Foxconn’s Shunsin plans $80 billion chip plant in Vietnam
The tech firm strengthens global manufacturing to mitigate risks and boost output.
Foxconn subsidiary Shunsin has submitted a request for an $80 million investment permit to establish an integrated circuit manufacturing plant in Bac Giang province, northern Vietnam. This development is detailed in a document from Vietnam’s environment ministry and represents a significant expansion of Foxconn’s operations in the region. The proposed facility aims to produce and process electronic components, particularly integrated circuit boards and is expected to commence full-scale operations by December 2026, with an annual production capacity of 4.5 million units.
This move aligns with Foxconn’s ongoing strategy to diversify its manufacturing base outside of China, especially in Southeast Asia, where it has already made substantial investments. The products manufactured at the new Shunsin plant will be designated for export, targeting major markets including the US, EU, and Japan. This export focus underscores Foxconn’s commitment to meeting the growing global demand for advanced electronic components.

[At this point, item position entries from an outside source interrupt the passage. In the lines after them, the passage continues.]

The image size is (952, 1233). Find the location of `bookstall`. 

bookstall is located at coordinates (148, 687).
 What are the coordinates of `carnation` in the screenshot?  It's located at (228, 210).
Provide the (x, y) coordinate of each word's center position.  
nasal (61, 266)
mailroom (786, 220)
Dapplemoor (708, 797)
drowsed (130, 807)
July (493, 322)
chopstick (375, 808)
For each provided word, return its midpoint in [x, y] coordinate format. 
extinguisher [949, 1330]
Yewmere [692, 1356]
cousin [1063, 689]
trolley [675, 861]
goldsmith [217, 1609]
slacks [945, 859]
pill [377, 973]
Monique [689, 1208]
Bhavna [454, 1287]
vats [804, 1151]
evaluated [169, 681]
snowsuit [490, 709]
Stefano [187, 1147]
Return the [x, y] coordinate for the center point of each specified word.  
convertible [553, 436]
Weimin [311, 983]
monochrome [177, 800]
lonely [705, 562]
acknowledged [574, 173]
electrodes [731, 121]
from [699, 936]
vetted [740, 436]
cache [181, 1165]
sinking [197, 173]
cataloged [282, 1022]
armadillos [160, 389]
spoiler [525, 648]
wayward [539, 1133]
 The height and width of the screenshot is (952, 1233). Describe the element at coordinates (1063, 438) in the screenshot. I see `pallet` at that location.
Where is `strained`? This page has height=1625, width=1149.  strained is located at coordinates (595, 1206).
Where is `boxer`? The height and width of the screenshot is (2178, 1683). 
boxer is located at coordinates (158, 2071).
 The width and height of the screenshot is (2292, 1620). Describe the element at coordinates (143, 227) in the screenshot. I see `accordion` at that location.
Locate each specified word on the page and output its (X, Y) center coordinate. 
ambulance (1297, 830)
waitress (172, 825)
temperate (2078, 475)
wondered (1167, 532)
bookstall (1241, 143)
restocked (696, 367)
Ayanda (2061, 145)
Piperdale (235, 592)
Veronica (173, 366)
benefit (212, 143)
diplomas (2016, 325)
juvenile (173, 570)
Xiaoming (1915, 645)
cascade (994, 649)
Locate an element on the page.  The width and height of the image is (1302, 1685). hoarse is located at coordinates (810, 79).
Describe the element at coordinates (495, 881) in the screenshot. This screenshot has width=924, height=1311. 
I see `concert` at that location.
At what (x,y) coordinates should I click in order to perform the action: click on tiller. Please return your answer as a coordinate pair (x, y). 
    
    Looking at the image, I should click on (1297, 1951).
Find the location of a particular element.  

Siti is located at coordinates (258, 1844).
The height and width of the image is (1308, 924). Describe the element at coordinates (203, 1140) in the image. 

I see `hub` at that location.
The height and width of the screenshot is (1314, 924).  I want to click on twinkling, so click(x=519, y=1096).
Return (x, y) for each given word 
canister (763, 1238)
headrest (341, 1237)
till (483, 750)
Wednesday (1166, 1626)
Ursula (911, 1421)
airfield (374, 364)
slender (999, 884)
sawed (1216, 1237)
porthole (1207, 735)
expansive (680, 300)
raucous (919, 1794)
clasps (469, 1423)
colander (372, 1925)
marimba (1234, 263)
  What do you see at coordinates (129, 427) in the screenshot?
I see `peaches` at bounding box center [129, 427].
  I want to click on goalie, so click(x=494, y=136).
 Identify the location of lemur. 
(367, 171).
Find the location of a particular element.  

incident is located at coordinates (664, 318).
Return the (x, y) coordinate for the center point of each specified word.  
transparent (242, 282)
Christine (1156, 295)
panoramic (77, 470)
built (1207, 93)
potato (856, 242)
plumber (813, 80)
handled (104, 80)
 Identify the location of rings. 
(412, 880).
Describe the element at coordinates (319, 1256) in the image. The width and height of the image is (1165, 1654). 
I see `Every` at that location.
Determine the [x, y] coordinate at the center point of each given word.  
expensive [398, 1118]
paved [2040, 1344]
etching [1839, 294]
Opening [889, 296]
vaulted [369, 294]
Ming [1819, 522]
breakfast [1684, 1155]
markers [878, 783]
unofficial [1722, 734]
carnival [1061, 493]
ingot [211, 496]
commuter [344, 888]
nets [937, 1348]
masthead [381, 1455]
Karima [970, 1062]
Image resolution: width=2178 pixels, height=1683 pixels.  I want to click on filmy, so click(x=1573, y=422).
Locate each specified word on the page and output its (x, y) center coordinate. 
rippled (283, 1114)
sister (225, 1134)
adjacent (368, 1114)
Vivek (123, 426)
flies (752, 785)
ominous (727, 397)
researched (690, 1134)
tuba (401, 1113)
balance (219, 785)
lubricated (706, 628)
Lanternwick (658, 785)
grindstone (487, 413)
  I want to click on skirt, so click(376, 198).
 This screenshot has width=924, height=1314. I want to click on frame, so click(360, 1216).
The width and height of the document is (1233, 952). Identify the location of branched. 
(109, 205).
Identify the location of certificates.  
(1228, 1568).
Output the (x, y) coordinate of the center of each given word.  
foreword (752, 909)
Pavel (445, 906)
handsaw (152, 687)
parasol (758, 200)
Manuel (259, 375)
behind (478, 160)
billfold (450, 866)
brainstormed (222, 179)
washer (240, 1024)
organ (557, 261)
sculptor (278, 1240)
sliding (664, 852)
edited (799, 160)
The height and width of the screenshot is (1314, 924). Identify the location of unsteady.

Foxconn, officially known as Hon Hai Precision Industry, is recognised as the world’s largest contract electronics manufacturer. Since entering Vietnam in the early 2000s, the company has invested over $3.2 billion in various operations across the country. Its manufacturing footprint is primarily concentrated in northern provinces like Bac Ninh and Bac Giang, which have become key hubs for electronics production. In July, Foxconn also received a license to invest $383 million in a factory dedicated to printed circuit boards, further enhancing its capabilities in the region.